Si hay otra realidad demostrable y vehementemente ligada a la real a través de cada unx de nosotrxs, es la realidad virtual. Y como seres sentimentales o dramáticamente sentimentales que somos, si traspasamos los umbrales de la vida real y llevamos todo ese torbellino, nuestros sentimientos, a un chat, ¿seríamos capaces de empatizar con lo que se nos explica?

Algunos consideran que la realidad virtual es útil en medida en que se empatice a través de ella; debido a su experiencia de inmersión se genera una simulación de proximidad y realidad, incluso se han referido a ella como “la mejor máquina de empatía”.

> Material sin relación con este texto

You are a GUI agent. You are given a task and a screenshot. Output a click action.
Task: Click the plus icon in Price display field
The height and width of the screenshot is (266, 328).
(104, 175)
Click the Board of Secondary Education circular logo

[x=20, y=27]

Aunque aún no se ha publicado ningún estudio que determine con exactitud el enigmático triángulo amoroso entre una persona, su capacidad para empatizar y la realidad virtual, ¿qué tipo de empatía estaríamos generando? El hecho de referirse a ella como “máquina” nos hace entrever una contradicción; una máquina es algo frío, de elementos móviles y fijos y, si la empatía es vista como tal, poco estamos acertando en su comprensión. Ponerte en el lugar del otrx no es un movimiento que pueda representar una máquina, que no deja de ser un elemento autómata, frío y distante.

Pero, ¿es así a través de un chat? Es fácil dejarse llevar por el determinante “realidad virtual” y pensar que, dentro de sus parámetros, es difícil sentir lo que recibimos del mismo modo o parecido al que lo haríamos en la realidad. Pero si soy sincera conmigo misma y un poco más reflexiva, siempre que mis amigos me han expresado sus sentimientos a través de un chat, he sentido lo que ellos querían transmitirme; su alegría, pena o tristeza, pero no creo que fuera un sentimiento dado por mi capacidad de empatizar con lo que me contaron, sino más bien por una simple reacción a algo que he leído, así como la tengo cuando leo el Hola en la cafetería de mi madre para pasar el rato o un libro de John Berger.

Lo que recibí de mis amigxs son palabras, pero lo más importante, palabras en una pantalla. Esta delimita el significado y la expresión de aquello que se quiera decir; la pantalla te da inmediatez pero te quita el momento, la interacción, casi podríamos decir que la comunicación porque, cuando se habla por chat, cada componente de la conversación está encerrado en lugares diferentes.

En una ocasión entrevisté a la genial fotógrafa Josefina Andrés, quise que me diera su opinión sobre esta afirmación: “si no estás en Instagram no existes”, a lo que ella contestó: “totalmente cierto, pero no existes en la realidad virtual (…). Tu «yo» virtual es una extensión de tu ser, es como tu alter ego. Es tu yo digital con el que exageras y te expones de la forma que te interesa porque es un material que más o menos puedes controlar, no como en la vida real”.

Dicho esto, ¿realmente crees que podemos empatizar con una pantalla? Quizás piensas que sí porque detrás de ella hay una persona pero, ¿sabes lo que hay realmente detrás de esa mampara?, además de códigos y datos, ¿hay algo más?

Nuestros sentimientos se entienden y se sienten mucho mejor en su propia naturaleza. Muy lejos de un móvil.